'''

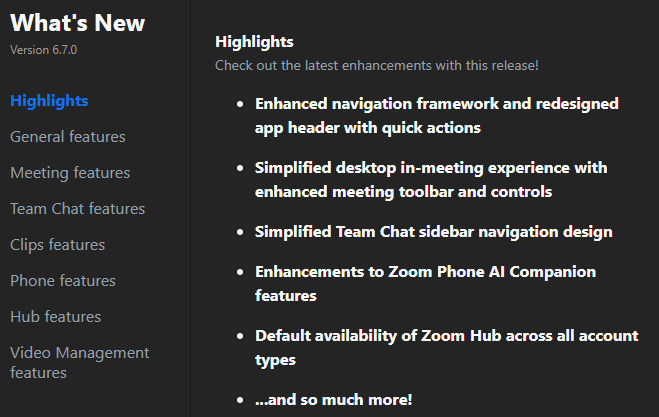Click the bullet dot before '...and so much more!'

[240, 400]
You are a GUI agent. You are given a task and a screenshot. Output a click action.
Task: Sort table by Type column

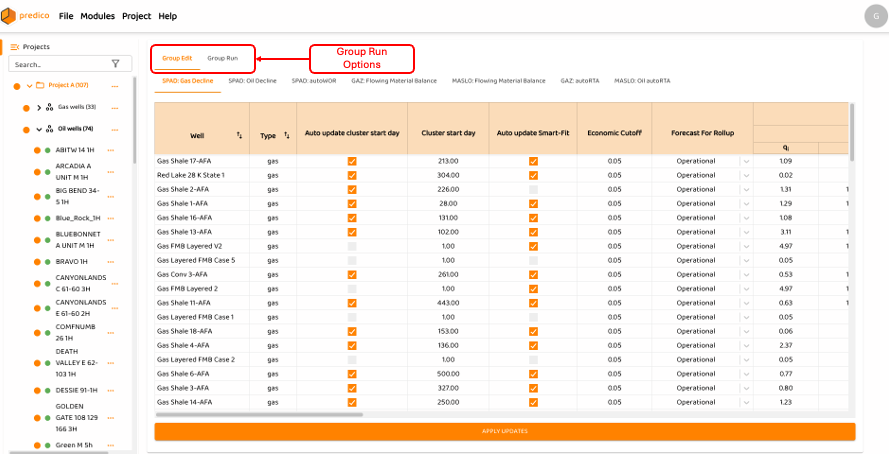[x=286, y=135]
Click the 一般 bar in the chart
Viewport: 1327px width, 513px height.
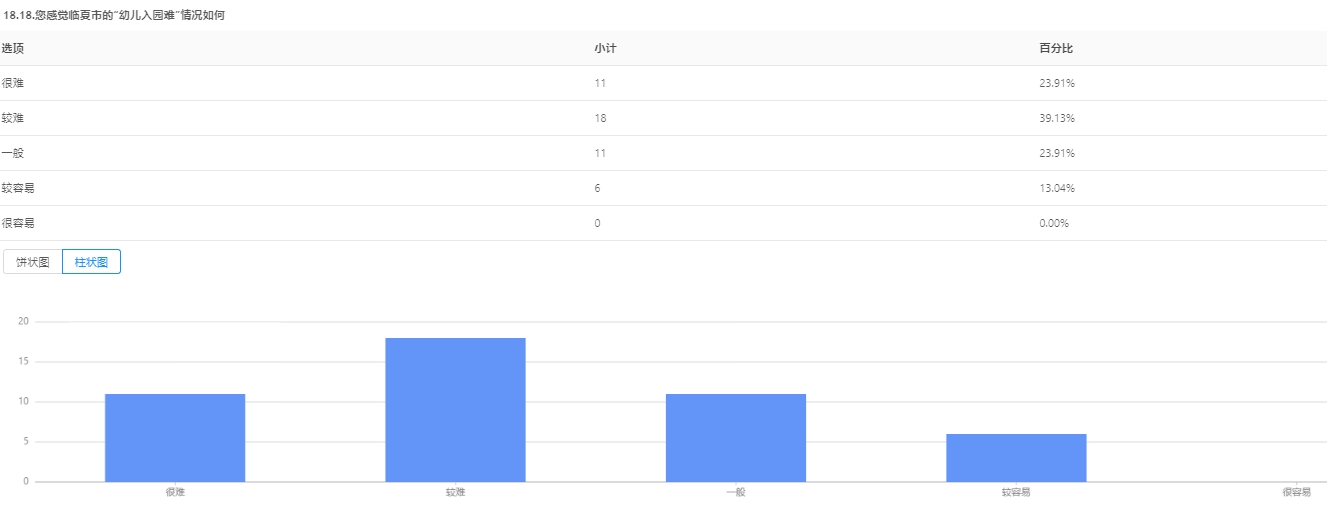(x=736, y=438)
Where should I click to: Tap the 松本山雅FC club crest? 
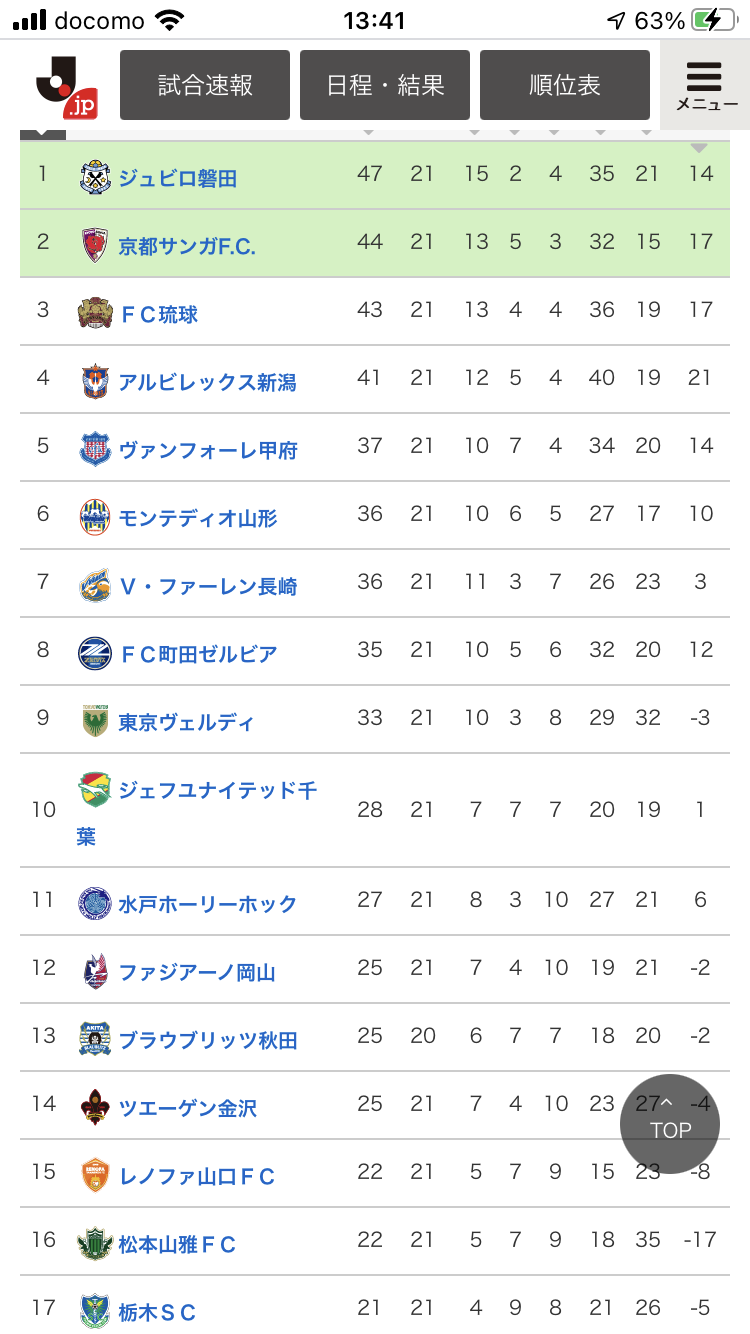95,1244
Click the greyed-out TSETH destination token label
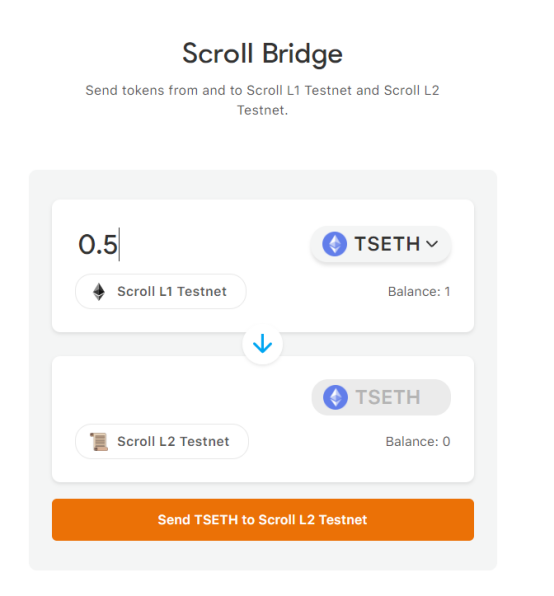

'''

Aim of the task: Beginning with the line that contains "You are a GUI" and ending with the last line of the entries above, repeat each line exactly, but not the pictures.

Task result:
You are a GUI agent. You are given a task and a screenshot. Output a click action.
Task: Sort table by Type column

[x=286, y=135]
Click the 一般 bar in the chart
Viewport: 1327px width, 513px height.
(x=736, y=438)
Where should I click to: Tap the 松本山雅FC club crest? 
95,1244
Click the greyed-out TSETH destination token label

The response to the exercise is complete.